An empty collection is returned if the collection in which the query is executed does not contain the searched value.
This function does not modify the original collection.
queryString parameter
The queryString parameter uses the following syntax:
propertyPath comparator value {logicalOperator propertyPath comparator value}
where:
-
propertyPath: path of property on which you want to execute the query. This parameter can be a simple name (for example "country") or any valid attribute path (for example "country.name".) In case of an attribute path whose type is
collection
,[]
notation is used to handle all the occurences (for examplechildren[].age
). -
comparator: symbol that compares propertyPath and value. The following symbols are supported:
Comparison | Symbol(s) | Comment |
---|---|---|
Equal to | ==, = | Gets matching data, supports the wildcard (@), neither case-sensitive nor diacritic. |
===, IS | Gets matching data, considers the @ as a standard character, neither case-sensitive nor diacritic | |
Not equal to | #, != | Supports the wildcard (@). Equivalent to "Not condition applied on a statement" (see below). |
!==, IS NOT | Considers the @ as a standard character | |
Not condition applied on a statement | NOT | Parenthesis are mandatory when NOT is used before a statement containing several operators. Equivalent to "Not equal to" (see below). |
Less than | < | |
Greater than | > | |
Less than or equal to | <= | |
Greater than or equal to | >;= | |
Included in | IN | Gets data equal to at least one of the values in a collection or in a set of values, supports the wildcard (@) |
-
value: the value to compare to the current value of the property of each element in the collection. It can be any constant value expression matching the element's data type property or a placeholder. When using a constant value, the following rules must be respected:
- text type constant can be passed with or without simple quotes (see Using quotes below). To query a string within a string (a "contains" query), use the wildcard symbol (@) in value to isolate the string to be searched for as shown in this example: "@Smith@". The following keywords are forbidden for text constants: true, false.
- boolean type constants: true or false (case sensitive).
- numeric type constants: decimals are separated by a '.' (period).
- date type constants: "YYYY-MM-DD" format
- null constant: using the "null" keyword will find null and undefined properties.
- in case of a query with an IN comparator, value must be a collection, or values matching the type of the attribute path between [] separated by commas (for strings,
"
characters must be escaped with\
).
-
logicalOperator: used to join multiple conditions in the query (optional). You can use one of the following logical operators (either the name or the symbol can be used):
Conjunction | Symbol(s) |
---|---|
AND | &, &&, and |
OR | |,||, or |
Using quotes
When you use quotes within queries, you must use single quotes ' ' inside the query and double quotes " " to enclose the whole query, otherwise an error is returned. For example:
"employee.name == 'smith' AND employee.firstname == 'john'"

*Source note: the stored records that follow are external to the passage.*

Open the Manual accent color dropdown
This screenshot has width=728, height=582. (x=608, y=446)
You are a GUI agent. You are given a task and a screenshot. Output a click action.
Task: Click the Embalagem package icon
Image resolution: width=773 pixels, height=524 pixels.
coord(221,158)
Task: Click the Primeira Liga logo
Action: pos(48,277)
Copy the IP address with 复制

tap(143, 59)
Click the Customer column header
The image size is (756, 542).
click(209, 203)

Single quotes (') are not supported in searched values since they would break the query string. For example "comp.name == 'John's pizza' " will generate an error. If you need to search on values with single quotes, you may consider using placeholders (see below).
Using parenthesis
You can use parentheses in the query to give priority to the calculation. For example, you can organize a query as follows:
"(employee.age >= 30 OR employee.age <= 65) AND (employee.salary <= 10000 OR employee.status = 'Manager')"
Using placeholders
Qodly allows you to use placeholders for propertyPath and value arguments within the queryString parameter. A placeholder is a parameter that you insert in query strings and that is replaced by another value when the query string is evaluated. The value of placeholders is evaluated once at the beginning of the query; it is not evaluated for each element.

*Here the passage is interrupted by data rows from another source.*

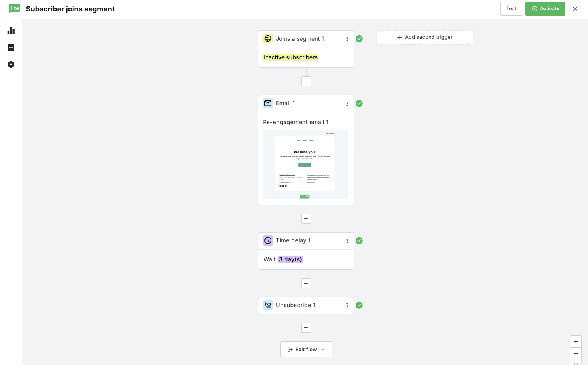Zoom out of the workflow canvas
This screenshot has height=365, width=588.
(576, 353)
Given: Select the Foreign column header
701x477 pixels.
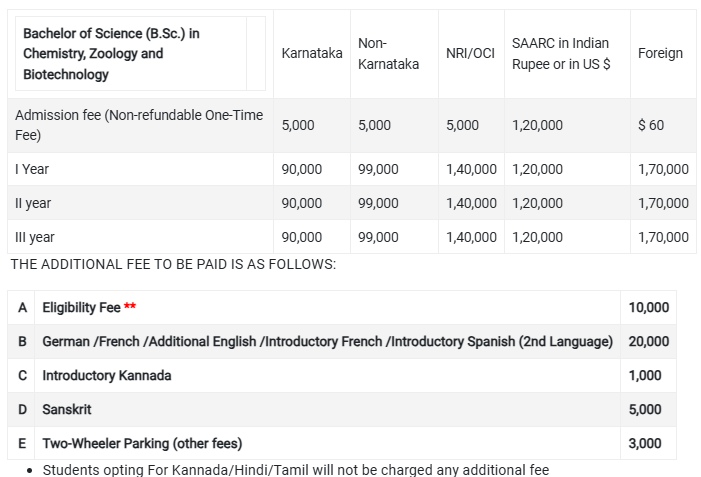Looking at the screenshot, I should click(660, 53).
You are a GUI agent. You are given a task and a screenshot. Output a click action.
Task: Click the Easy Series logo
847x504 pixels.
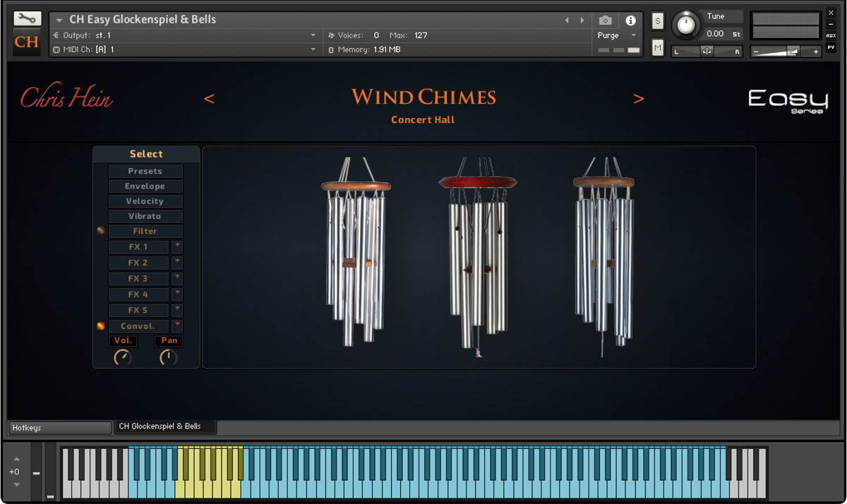click(x=788, y=100)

Two types of placeholders can be used: indexed placeholders and named placeholders.
- Indexed placeholders: parameters are inserted as
:paramIndex
(for example ":1", ":2"...) in queryString and their corresponding values are provided by the sequence of value parameter(s). You can use up to 128 value parameters.
Example:
c = myCol.query(":1=:2" , "city" , "Chicago")
- Named placeholders: parameters are inserted as
:paramName
(for example ":myparam") and their values are provided in the "attributes" and/or "parameters" objects in the querySettings parameter.
Example:
o.attributes = {att : "city"}
o.parameters = {name : "Chicago")
c = myCol.query(":att == :name" , o)
You can mix all argument kinds in queryString. A queryString can contain, for propertyPath and value parameters:
- direct values (no placeholders),
- indexed placeholders and/or named placeholders.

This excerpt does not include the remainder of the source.